Two 6 inch concrete block make a good hive stand. Or two 8 ft pressure treated Posts or 4 X 4s laid parrellel on the ground work well too.


----------



## My-smokepole (Apr 14, 2008)

The new treated wood eats galvanized nails . Use the right screws they are coated to take the high acid Count In the treated wood.


----------



## jbeshearse (Oct 7, 2009)

https://m.flickr.com/#/photos/[email protected]/8275395733/

4- 4x4 posts set in the ground with 2 pressure treated 2x4s lag bolted to them. Easy.

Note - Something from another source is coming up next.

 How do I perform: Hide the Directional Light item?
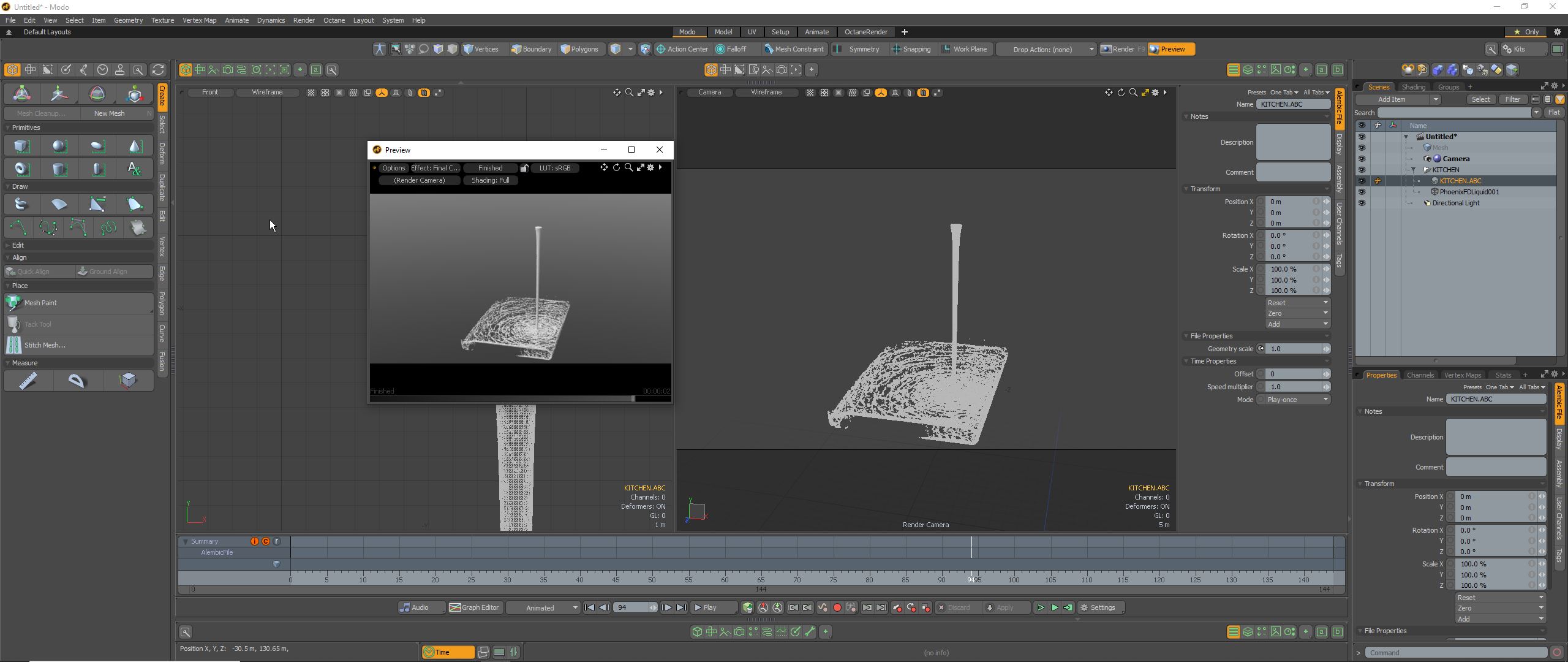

Just don't span over 5' with the 2x4s


----------



## Stephenpbird (May 22, 2011)

I have most of the woodworking tools one needs and a few more, that said I still only use concrete blocks.


----------



## RichardsonTX (Jul 3, 2011)

My bottom boards sit on top of two sacrificial 2x4's. I use to use stands, cinder blocks, etcetera until I realized it was a lot easier this way. They don't get too tall. I can lay them over for inspection. I can move them really easy.


----------



## TWall (May 19, 2010)

In general raising hives higher off the ground can make it harder to work if there are several supers added to the hive. Skunks may/will be a problem. There are several ways to foil skunks, raising hives is only one.

For longer term locations I like to use concrete blocks as a base to start with. I dig down deep enough to put a concrete block buried half-way. In the process of leveling a block may sometimes be deeper than that. I then place a second block on top of the first. I build a simple frame out of treated 2x4's. It is narrow enough to still fit on top of the concrete block and long enough to fit three hives side by side on.

Tom


----------



## Michael Bush (Aug 2, 2002)

Quite a few of my hives have been on two treated four by fours... a little shovel work to level them and you can put a row of hives on them.

That's what these are on:
http://www.bushfarms.com/images/EightTenEightHives.jpg


----------



## tech.35058 (Jul 29, 2013)

clarekate said:


> I'm using screened bottom boards. Do you think the pallets would still let enough ventilation and (hopefully anyway) let some mites fall through? .


I am drifting away from the "ventilation movement", I try to run sticky boards all the time, so ventilation over the pallet is a moot point.
you could always space the hive up a little with 2x4 or 4x4 blocks, I guess.
I used to interpret bees bearding outside the hive as a "problem". I would add an open sbb, & more of the bees would go back in side.
now I interpret this as more of the bees are having to work to maintain the desired temperature. 
But what do I know? I am still a new guy.
I personally advocate sbb for pest management, and upper & lower entrances for ventilation.
remember, "ask 3 beekeepers, get 5 answers" 
Good Luck with your bees. CE


----------



## GarrickG (Nov 29, 2014)

These are made with deck blocks and 2x6's. Not much carpentry skill needed...


----------



## mrobinson (Jan 20, 2012)

I use top-bar hives, and I am _certainly_ no carpenter. My hives are made out of "found" wood that's been on the property for years, and they sit on boards between stacked-up cinder blocks. (The only thing that seems to be important is the hives should be _level_ along both axes. Yes, use a spirit level to check this, adding small wooden shims as needed.) Total materials cost for two hives was $35.00, mostly for big metal handles mounted on both ends of the box. I used the approximate proportions described in _Barefoot Beekeeper,_ but none of the woodworking. The entrance consists of three wine-cork-sized holes, sometimes filled with ... wine corks.

The hives were lightly sprayed (outside only) with Thompson's Water Seal. (The top, which is made of plywood, was sprayed on all sides.) Paint 'em if you think it looks nice. (A friend of mine is positively artistic with hers.)

Cheap, easy, and perfectly satisfactory. The hives sit in a semicircle, all facing outward, to provide a convenient work space for me. They sit under a large shade tree in the middle of a pasture.


----------



## Beeman1554 (Sep 29, 2015)

Wooden pallets. Always free somewhere.


----------



## BeeBop (Apr 23, 2015)

I'm not much of a woodworker either, but I can zap steel together well enough. 
And almost anybody can mix concrete in a wheelbarrow and stuff it in an old tire...


----------